Graham, Simon Matthew; Wijesekera, Maheshi P; Laubscher, Maritz; Maqungo, Sithombo; Held, Michael; Ferreira, Nando; Harrison, William J.
Injury ; 50(2): 235-243, 2019 Feb.
Artículo en Inglés | MEDLINE | ID: mdl-30551865


The management of long bone lower limb fractures secondary to gunshot wounds (GSWs) in the civilian setting are complex and there is currently no consensus regarding the optimal approach to managing such fractures. This study aims to address the relationship of implant related sepsis in fractures secondary to GSWs.


A systematic review of the literature was performed on both Pubmed and Scopus databases that look at fractures caused by GSWs in the lower limb. A total of 14 studies met the inclusion criteria set in this study.

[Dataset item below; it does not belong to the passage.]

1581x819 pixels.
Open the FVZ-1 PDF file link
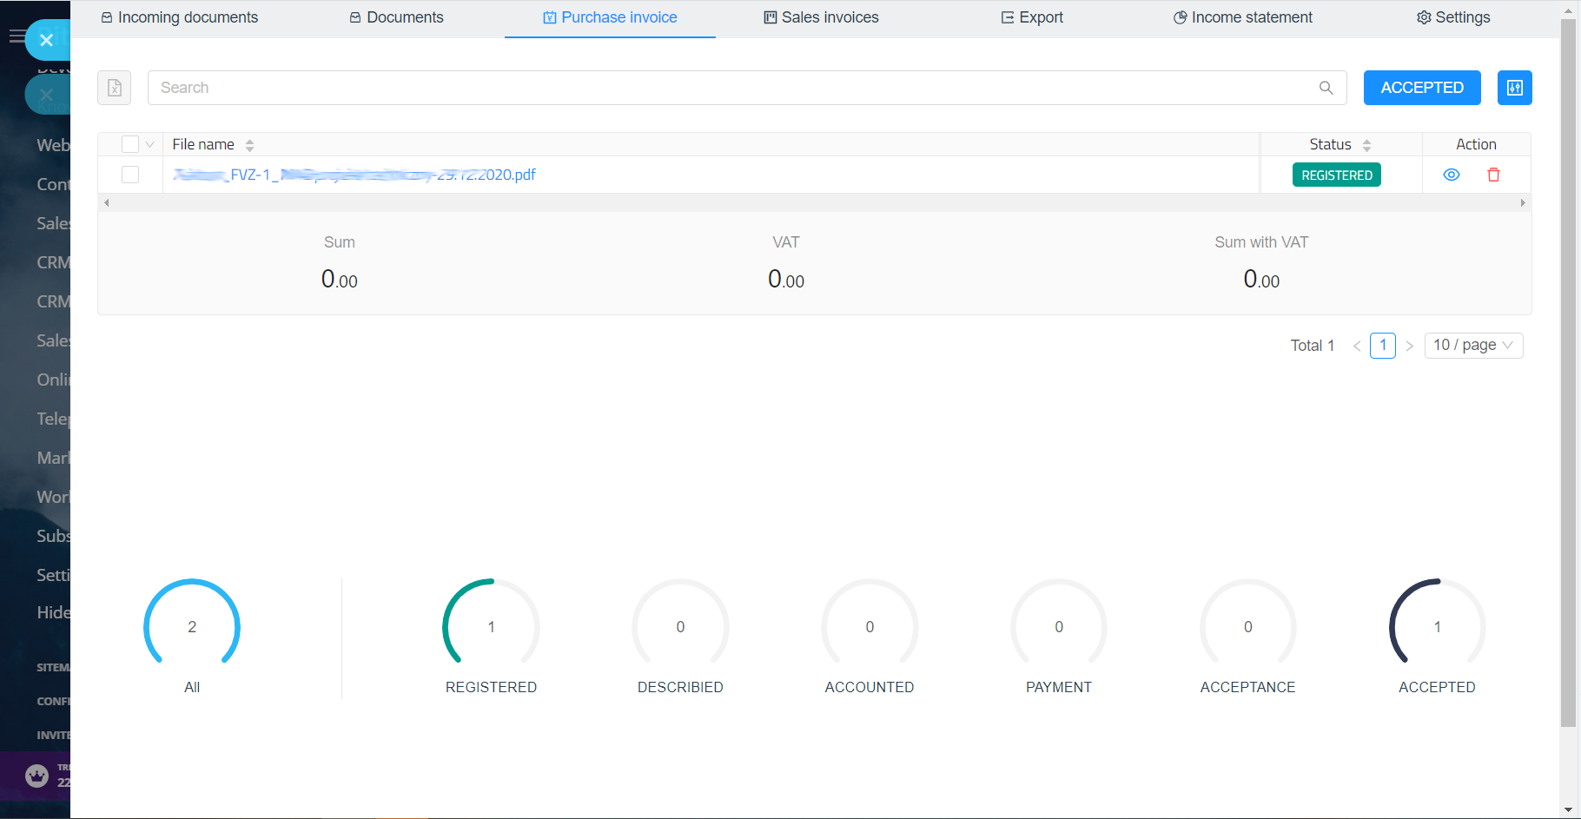(354, 175)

Current literature suggests that low and high velocity injuries managed with internal fixation, such as intramedullary nails, may carry a low risk of superficial and deep infection, with no obvious risk of osteomyelitis. However, infection was poorly defined across all studies and no study used a validated scoring system for infection making it difficult to draw any valid conclusion on the rate of infection following internal fixation of lower limb fractures following both high and low velocity GSWs.


There is no clear evidence to confirm or refute that internal fixation is the ideal method of management in these complex injuries and guidance is needed due to the high and increasing proportion of patients presenting with these complex injuries worldwide.